┏━━

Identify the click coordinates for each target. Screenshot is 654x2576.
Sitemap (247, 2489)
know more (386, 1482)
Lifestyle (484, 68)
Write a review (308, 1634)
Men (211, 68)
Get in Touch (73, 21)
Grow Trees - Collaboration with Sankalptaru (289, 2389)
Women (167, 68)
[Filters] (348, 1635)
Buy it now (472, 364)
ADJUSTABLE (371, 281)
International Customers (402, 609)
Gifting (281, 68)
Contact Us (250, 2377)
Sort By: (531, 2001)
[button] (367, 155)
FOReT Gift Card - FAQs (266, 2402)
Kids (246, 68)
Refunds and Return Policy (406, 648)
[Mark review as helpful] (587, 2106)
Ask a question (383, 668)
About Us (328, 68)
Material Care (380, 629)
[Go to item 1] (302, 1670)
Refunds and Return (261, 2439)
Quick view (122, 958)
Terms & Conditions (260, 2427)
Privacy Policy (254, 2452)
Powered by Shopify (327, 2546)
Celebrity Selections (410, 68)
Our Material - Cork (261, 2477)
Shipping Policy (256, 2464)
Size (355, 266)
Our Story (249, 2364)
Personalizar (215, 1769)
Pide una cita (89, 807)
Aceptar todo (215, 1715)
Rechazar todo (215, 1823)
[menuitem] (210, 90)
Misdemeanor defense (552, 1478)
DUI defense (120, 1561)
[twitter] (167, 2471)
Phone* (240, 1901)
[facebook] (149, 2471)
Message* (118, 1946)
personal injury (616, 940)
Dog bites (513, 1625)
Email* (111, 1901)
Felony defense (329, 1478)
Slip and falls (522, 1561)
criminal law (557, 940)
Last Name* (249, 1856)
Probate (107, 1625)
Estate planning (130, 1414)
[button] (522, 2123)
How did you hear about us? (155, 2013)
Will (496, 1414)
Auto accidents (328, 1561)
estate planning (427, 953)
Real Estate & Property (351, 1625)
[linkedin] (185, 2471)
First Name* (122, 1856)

┗━━

Goal of the exercise>
Return each line exactly, beginning at the start of the material above and ending at the line that includes "[button] (522, 2123)", with both of those kept.

Exercise answer>
Identify the click coordinates for each target. Screenshot is 654x2576.
Sitemap (247, 2489)
know more (386, 1482)
Lifestyle (484, 68)
Write a review (308, 1634)
Men (211, 68)
Get in Touch (73, 21)
Grow Trees - Collaboration with Sankalptaru (289, 2389)
Women (167, 68)
[Filters] (348, 1635)
Buy it now (472, 364)
ADJUSTABLE (371, 281)
International Customers (402, 609)
Gifting (281, 68)
Contact Us (250, 2377)
Sort By: (531, 2001)
[button] (367, 155)
FOReT Gift Card - FAQs (266, 2402)
Kids (246, 68)
Refunds and Return Policy (406, 648)
[Mark review as helpful] (587, 2106)
Ask a question (383, 668)
About Us (328, 68)
Material Care (380, 629)
[Go to item 1] (302, 1670)
Refunds and Return (261, 2439)
Quick view (122, 958)
Terms & Conditions (260, 2427)
Privacy Policy (254, 2452)
Powered by Shopify (327, 2546)
Celebrity Selections (410, 68)
Our Material - Cork (261, 2477)
Shipping Policy (256, 2464)
Size (355, 266)
Our Story (249, 2364)
Personalizar (215, 1769)
Pide una cita (89, 807)
Aceptar todo (215, 1715)
Rechazar todo (215, 1823)
[menuitem] (210, 90)
Misdemeanor defense (552, 1478)
DUI defense (120, 1561)
[twitter] (167, 2471)
Phone* (240, 1901)
[facebook] (149, 2471)
Message* (118, 1946)
personal injury (616, 940)
Dog bites (513, 1625)
Email* (111, 1901)
Felony defense (329, 1478)
Slip and falls (522, 1561)
criminal law (557, 940)
Last Name* (249, 1856)
Probate (107, 1625)
Estate planning (130, 1414)
[button] (522, 2123)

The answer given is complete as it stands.